XPC loss-of-function triggers melanomagenesis through CDKN2A downregulation

We identified a novel XPC variant, c.2420+5G>A (XPCvar), in siblings with multiple melanomas, inherited alongside c.779+1G>T, which results in an absent or disrupted protein. However, they did not exhibit significantly higher nucleotide excision repair (NER) deficits compared to their unaffected parents, suggesting an NER-independent tumor suppressor function for XPC. XPC knockdown increased cell proliferation and tumorigenicity in vitro without affecting NER. Single-cell RNA sequencing revealed lower Cdkn2a in Xpcvar/var mouse melanocytes. Additionally, XPC knockdown downregulated CDKN2A in vitro. Furthermore, patient fibroblasts showed decreased p16INK4a, which was rescued by XPC overexpression. ChIP-PCR and luciferase assays confirmed XPC binding to the CDKN2A promoter, initiating transcription.

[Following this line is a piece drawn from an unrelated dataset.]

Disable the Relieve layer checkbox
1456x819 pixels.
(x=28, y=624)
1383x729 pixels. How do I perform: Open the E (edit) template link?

Premature stop codon read-through, with gentamicin, restored XPC and p16INK4A in patient fibroblasts. These suggest that XPC regulates CDKN2A and XPC loss might promote melanomagenesis by downregulating CDKN2A, independent of its NER function. We provide preclinical evidence for potential preventive and/or therapeutic strategies for similarly affected individuals.